Security properties, process equivalences and automated verification – Sequoia

The rise of the Internet and the ubiquity of electronic devices have changed our way of life. Many previously face-to-face and paper transactions nowadays have digital counterparts: home banking, electronic commerce, e-voting, etc. This digitalization of the world comes with tremendous risks for our security and privacy. In order to protect electronic transactions security protocols are deployed. These are concurrent programs that make use of cryptographic primitives, such as encryption or digital signatures, to ensure the security of data, e.g. guarantee the confidentiality of a credit card number or authentication credentials. However, design errors in such protocols can be exploited, and given the very nature of the services provided this may have important socio-economic consequences: legally binding political elections using Internet voting, have recently been deployed in several European countries (Estonia, France, Norway and Switzerland); in France 37,7 billion euros have been spent through e-commerce in 2011; and bank fraudsters are aiming to steal ever-higher amounts (with single transfers over 50,000 euros) using fully automated attack tools.

These examples demonstrate how essential it is to have solid foundations to carefully analyse and design modern security protocols. One extremely successful approach has been symbolic security protocol analysis, based on techniques from model-checking, automated reasoning and concurrency theory. For example, while designing a formal model of Google's Single Sign-On protocol - that allows a user to identify himself only once and then access various applications (such as Gmail or Google calendar) - Armando et al. discovered that a dishonest service provider could actually impersonate any of its users at another service provider. Many automated tools - e.g. ProVerif, AVISPA, Scyther, FDR/CASPER or MaudeNPA - exist for formally verifying authentication and confidentiality properties. However, the growing complexity of Internet services and the ubiquity of connected electronic devices change both the goals of security protocols, i.e. what security properties they need to achieve, and the means they employ for achieving them. Recent work on privacy preserving properties has shown that they are naturally captured as indistinguishability properties. Indistinguishability is a powerful notion that enables the analysis of a wide range of security properties. It expresses the fact that an adversary is unable to distinguish between two situations, and can be naturally modelled as equivalences in process calculi that support the modeling of cryptographic primitives.

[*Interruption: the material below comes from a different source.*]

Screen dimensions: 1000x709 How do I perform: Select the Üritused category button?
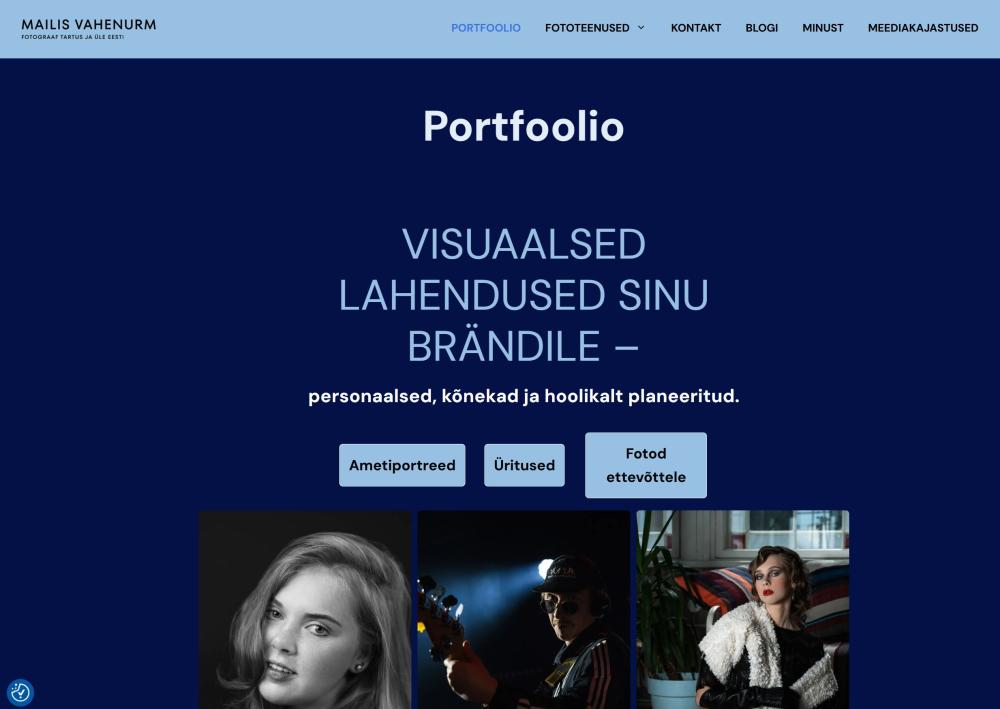(x=524, y=465)
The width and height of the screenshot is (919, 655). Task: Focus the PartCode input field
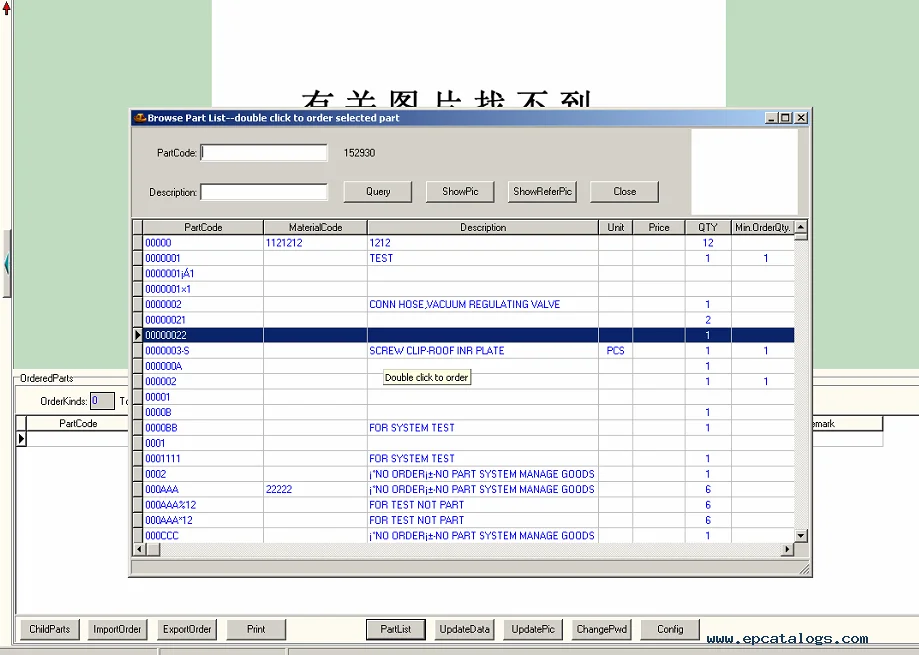pyautogui.click(x=265, y=153)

However, most protocol analysis tools are restricted to analyzing reachability properties, such as authentication and weak forms of confidentiality, while most security properties (in particular privacy preserving properties, such as anonymity and untraceability) need to be expressed in terms of some process equivalence. The increasing use of observational equivalence as a modeling tool shows the need for new tools and techniques that are able to analyze such equivalence properties. The aims of this project are

- to investigate which process equivalences-among the plethora of existing ones-are appropriate for a given security property, system assumptions and attacker capabilities;

- to advance the state-of-the-art of automated verification for process equivalences, allowing for instance support for more cryptographic primitives, relevant for case studies;

- to study protocols that use low-entropy secrets, which arise for instance in modern multi-factor authentication protocols. We believe that security properties relevant to the presence of such secrets can be naturally expressed using process equivalences;

- to apply these results to case studies from electronic voting. Recent proposals avoid to trust the client platform and make use of low-entropy secrets which are out of the scope of current analysis techniques.